Trauma saat masih kecil, mengapa hal ini bisa terjadi? Karena ketika kecil, seseorang tidak mengetahui cara-cara untuk menghadapi masalahnya. Sehingga ketika mereka tidak memiliki satu pun orang dewasa yang mendampinginya menghadapi masalah, ia pun merasa tidak aman dan "kewalahan" dengan perasaannya.Â
Kebutuhan emosional yang tidak terpenuhi memang bisa menimbulkan luka batin dan pada anak-anak, kebutuhan emosionalnya tentu lebih banyak yang belum bisa dipenuhi sendiri. Pemahaman kita tentang anak-anak seringkali terbalik. Ketika anak-anak belum bisa berpikir dengan baik, dibilang "gimana sih, harusnya kan udah ngerti". Tapi ketika mereka menunjukkan perasaannya, seringkali tidak dianggap serius. "gitu aja nangis" "anak-anak sih bentar juga lupa, biarin aja kalo nangis". Padahal perasaan mereka lah yang lebih dulu berkembang, jadi seharusnya perasaannya lah yang dianggap serius, bukan otak berpikirnya yang dituntut "serius".

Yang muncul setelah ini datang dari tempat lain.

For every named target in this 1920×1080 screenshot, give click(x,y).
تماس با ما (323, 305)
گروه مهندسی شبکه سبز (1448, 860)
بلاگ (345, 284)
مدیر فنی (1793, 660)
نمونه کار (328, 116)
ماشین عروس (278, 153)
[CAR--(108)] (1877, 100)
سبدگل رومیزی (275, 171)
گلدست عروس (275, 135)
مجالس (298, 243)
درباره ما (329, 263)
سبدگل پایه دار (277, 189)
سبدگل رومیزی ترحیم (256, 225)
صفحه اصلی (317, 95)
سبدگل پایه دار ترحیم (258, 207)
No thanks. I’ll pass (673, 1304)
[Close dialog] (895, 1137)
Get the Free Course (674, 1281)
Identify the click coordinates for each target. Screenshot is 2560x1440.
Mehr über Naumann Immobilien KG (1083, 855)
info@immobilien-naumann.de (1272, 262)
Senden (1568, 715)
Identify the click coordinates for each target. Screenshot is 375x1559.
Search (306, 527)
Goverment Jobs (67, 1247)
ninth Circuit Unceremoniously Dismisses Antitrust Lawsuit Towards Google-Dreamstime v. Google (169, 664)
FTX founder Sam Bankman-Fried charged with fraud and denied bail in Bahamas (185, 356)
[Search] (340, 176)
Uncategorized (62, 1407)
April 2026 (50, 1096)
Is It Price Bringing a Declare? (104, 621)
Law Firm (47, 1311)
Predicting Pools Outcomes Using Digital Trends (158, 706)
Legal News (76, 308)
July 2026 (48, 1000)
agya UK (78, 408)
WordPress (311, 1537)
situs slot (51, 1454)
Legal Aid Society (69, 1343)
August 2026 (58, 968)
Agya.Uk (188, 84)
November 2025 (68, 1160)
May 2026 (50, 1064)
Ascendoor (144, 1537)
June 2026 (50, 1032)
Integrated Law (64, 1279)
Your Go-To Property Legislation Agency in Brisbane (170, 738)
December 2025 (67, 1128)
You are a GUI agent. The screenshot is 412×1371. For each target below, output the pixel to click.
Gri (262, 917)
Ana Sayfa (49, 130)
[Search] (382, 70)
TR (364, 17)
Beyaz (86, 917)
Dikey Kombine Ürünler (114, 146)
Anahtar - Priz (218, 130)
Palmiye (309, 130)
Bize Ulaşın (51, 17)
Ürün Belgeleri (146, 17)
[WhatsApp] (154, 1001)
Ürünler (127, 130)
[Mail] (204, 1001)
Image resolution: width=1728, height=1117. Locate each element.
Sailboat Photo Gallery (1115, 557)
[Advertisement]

Nah, anak-anak yang merasa "sendiri" menghadapi emosinya atau punya ketakutan bercerita dengan leluasa karena respon orangtua, akan berisiko menimbulkan luka batin ketika menghadapi masalah yang mereka anggap "besar". Memang belum tentu benar masalah "besar", tapi yang pasti perasaan itu tidak pernah salah.. Perasaan itu subjektif, jadi apa perasaan kita ketika diremehkan perasaannya?
Ketika menghadapi masalah, orang dewasa tentu memiliki lebih banyak opsi untuk menghadapinya dibanding anak-anak. Kalau merasa kaget ketika ada suara yang menggelegar, kita bisa "menganalisa". "Oh, cuma suara knalpot" atau kalaupun berpotensi membahayakan kita juga punya alternatif gimana seharusnya merespon. Tapi anak-anak yang kaget "cuma" karena suara balon pecah, ya butuh bantuan kita untuk meregulasi perasaan kagetnya dan menjelaskan tentang sumber suara tersebut.
Kalau merasa cemas ketika masuk kantor di hari pertama, bisa meyakinkan diri "tenang, kamu bisa kok. Ini kan baru hari pertama", bisa berdoa supaya lebih relax, bisa belajar ini itu supaya lebih siap, atau bisa menenangkan diri sejenak sambil minum teh atau ngobrol sama teman. Tapi anak-anak yang cemas "cuma" gara-gara masuk sekolah baru ya butuh kita untuk meregulasi kecemasannya dan membantunya agar nyaman.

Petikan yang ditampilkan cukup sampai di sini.